Pertinently, we observed in the ARAS STK downregulation of Ang-1, VEGF, and eNOS, which are essential for endothelial cell survival, vascular branching, and pericyte recruitment. This was associated with a fall in RBF and GFR, and development of renal interstitial fibrosis. Importantly, these were all improved in ARAS pigs treated with SW, in association with increased levels of EPCs in the systemic and renal circulation, as well as a fall in their cross-kidney gradient, suggesting an increase in both homing and retention of EPCs in the STK. Previous studies had shown that SW mobilized and increased EPCs homing into the ischemic murine hindlimb, and improved its functional recovery[32]. Furthermore, in patients with post-infarction heart failure, pretreatment with SW improved left-ventricular ejection fraction 4 mo after intracoronary administration of bone marrow–derived mononuclear cells[33]. Importantly, our study shows that SW therapy induces recruitment of endogenous EPCs to the STK of a large preclinical animal model, and thereby boosts self-repair.

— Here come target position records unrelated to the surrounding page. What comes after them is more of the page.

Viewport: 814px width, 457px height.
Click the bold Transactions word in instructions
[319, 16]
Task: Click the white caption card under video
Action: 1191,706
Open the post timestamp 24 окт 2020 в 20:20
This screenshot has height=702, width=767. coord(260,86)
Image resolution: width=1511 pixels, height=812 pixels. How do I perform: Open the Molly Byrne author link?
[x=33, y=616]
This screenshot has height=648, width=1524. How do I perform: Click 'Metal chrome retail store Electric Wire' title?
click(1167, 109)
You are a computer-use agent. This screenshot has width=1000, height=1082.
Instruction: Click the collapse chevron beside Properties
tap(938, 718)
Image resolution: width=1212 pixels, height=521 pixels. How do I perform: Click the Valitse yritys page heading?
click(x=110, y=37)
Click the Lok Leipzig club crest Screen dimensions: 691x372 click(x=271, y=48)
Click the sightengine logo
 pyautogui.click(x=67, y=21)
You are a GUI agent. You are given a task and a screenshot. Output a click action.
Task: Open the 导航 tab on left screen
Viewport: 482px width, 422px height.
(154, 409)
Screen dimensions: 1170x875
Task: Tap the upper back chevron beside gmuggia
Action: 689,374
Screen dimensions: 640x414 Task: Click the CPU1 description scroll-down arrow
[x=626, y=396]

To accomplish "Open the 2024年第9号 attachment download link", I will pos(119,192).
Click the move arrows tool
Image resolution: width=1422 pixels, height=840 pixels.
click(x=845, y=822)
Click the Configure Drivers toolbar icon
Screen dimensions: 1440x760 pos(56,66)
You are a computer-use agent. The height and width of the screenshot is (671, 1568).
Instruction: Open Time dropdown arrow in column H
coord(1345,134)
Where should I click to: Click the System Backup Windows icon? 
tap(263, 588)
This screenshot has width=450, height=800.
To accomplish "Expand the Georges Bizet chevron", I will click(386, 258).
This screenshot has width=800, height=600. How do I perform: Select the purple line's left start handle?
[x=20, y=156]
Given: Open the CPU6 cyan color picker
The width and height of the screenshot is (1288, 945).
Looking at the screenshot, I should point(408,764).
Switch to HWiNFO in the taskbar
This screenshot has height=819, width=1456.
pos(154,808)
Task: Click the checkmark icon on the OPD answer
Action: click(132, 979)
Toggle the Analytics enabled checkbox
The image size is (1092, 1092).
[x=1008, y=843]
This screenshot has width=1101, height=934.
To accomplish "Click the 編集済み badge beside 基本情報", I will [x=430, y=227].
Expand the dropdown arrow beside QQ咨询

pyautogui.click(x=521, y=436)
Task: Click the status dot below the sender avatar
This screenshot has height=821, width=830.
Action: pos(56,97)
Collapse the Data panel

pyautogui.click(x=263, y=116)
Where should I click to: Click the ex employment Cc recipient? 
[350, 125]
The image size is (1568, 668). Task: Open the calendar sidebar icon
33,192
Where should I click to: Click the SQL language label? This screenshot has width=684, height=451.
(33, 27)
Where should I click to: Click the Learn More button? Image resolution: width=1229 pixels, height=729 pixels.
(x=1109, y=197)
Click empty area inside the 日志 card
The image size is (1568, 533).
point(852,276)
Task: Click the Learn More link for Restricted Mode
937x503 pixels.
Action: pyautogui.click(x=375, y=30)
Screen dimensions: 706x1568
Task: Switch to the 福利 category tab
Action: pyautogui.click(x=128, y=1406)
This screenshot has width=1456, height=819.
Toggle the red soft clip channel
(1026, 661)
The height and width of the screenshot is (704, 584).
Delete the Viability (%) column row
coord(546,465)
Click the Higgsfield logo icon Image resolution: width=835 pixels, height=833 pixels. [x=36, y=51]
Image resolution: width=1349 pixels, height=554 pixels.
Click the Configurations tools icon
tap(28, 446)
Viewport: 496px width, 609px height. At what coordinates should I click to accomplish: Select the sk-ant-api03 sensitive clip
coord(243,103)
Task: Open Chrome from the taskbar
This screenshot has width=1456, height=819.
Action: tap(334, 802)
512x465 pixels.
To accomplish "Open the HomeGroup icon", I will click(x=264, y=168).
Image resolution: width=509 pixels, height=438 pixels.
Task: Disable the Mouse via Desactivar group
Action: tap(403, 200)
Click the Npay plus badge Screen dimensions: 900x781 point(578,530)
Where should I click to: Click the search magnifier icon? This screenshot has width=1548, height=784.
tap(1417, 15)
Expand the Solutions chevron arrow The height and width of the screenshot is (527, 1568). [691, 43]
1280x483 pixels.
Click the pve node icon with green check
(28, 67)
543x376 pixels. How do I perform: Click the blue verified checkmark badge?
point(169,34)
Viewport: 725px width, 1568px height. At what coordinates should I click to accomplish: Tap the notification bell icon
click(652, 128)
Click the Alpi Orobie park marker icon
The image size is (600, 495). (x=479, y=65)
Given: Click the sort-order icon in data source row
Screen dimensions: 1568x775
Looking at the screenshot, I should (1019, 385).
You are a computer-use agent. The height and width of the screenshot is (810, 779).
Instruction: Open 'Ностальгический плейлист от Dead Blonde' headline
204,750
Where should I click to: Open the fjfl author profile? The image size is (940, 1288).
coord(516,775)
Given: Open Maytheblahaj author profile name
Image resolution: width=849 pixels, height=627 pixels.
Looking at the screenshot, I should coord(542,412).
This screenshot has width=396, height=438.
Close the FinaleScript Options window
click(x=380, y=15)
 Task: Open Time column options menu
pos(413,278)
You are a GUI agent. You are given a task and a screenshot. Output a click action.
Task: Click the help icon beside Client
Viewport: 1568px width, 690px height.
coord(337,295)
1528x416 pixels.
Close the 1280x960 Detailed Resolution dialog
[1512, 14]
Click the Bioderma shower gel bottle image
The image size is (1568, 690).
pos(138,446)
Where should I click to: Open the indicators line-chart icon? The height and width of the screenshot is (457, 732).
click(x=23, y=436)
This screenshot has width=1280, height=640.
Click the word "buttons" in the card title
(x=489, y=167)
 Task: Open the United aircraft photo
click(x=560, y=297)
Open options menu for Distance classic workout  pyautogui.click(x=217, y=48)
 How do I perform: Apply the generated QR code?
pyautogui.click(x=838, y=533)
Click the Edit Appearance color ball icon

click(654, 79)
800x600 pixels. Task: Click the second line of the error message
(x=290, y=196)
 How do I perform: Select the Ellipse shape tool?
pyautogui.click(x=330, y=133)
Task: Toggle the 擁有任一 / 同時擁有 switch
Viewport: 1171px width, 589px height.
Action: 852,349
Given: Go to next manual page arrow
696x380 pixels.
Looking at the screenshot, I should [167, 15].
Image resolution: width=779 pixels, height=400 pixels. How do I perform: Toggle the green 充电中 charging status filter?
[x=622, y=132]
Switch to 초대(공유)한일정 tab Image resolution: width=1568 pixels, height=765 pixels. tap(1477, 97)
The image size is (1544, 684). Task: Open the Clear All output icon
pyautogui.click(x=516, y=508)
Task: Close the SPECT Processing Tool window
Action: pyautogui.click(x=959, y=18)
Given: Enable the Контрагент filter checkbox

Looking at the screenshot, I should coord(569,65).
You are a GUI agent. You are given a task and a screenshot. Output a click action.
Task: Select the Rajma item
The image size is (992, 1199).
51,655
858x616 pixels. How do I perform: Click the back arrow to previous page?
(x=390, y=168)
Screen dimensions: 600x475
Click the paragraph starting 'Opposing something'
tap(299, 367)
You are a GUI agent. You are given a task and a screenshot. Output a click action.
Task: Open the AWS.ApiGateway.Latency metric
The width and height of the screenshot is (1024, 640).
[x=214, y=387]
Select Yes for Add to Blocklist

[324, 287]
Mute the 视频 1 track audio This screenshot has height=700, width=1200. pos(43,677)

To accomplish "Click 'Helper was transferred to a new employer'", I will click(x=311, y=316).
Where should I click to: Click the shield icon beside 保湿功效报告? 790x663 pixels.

The link between SW delivery and kidney improvement is strengthened by the increase in urinary levels of VEGF and integrin-1β over the course of the SW regimen. Integrin-1β is involved in mobilization, migration, and survival of endothelial and progenitor cells[34,35], and might have thus contributed to EPC recruitment. The mechanisms by which SW favored mobilization of EPC from the bone marrow might have also included release of SDF-1, an inducible chemokine that regulates multiple physiological processes and plays a major role in reendothelialization of injured vessels and revascularization of ischemic tissues. In particular, SDF-1 exerts a crucial role in mobilization of proangiogenic hematopoietic cells from the bone marrow[36,37]. We observed a fall in SDF-1 levels in ARAS, and an increase in its IVC, STK vein, and STK artery levels after SW treatment, which might have contributed to EPCs mobilization from the bone marrow into the peripheral circulation. EPCs from the circulation are then directed to the kidney, possibly by adhesion molecules and integrins, to participate in renal repair of damaged endothelial cells and promote regeneration of capillaries. Upregulated expression of Ang-1 in EPCs from ARAS[4] also supports their potential for cell homing and vascular proliferation. Contrarily, SCF levels remained unchanged after SW treatment, arguing against its role in EPCs recruitment in our model. In addition, MMP-1 expression tended to rise in the untreated STK, and might contribute to compensatory but unsuccessful renal homing and retention of EPCs in our ARAS model. MMP-1 can not only promote EPCs recruitment, but also induce the growth of endothelial cells and subsequent sprouting angiogenesis.

Limitations

Our studies are limited by using relatively young animals and relatively short period of observation. Tracking the fate of endogenous EPCs in the SW-treated kidney is difficult, because several types of renal parenchymal cells might co-express CD34 and KDR without necessarily being EPCs. We focused on mature, CD34+/KDR+ EPCs, but did not monitor alternative EPCs populations, such as less mature CD133+. Urinary levels of VEGF and integrin-1β tended to rise during the SW regimen, but this increase has not reached statistical significance due to the small sample size and variability of available urine samples. The SW regimen and machine settings that can best achieve EPCs recruitment also need to be optimized in future studies.

Conclusion

The present study demonstrates that a proangiogenic effect of SW on renal capillaries in chronic experimental renovascular disease is accompanied by mobilization and recruitment of endogenous EPCs to the kidney. This in turn leads to improved microvascular function, capillary density, and renal function and structure. These studies highlight SW therapy as a promising strategy to restore the kidney microcirculation in renovascular disease. Further studies are needed to gain insight into the molecular mechanisms linking SW and EPCs in the STK.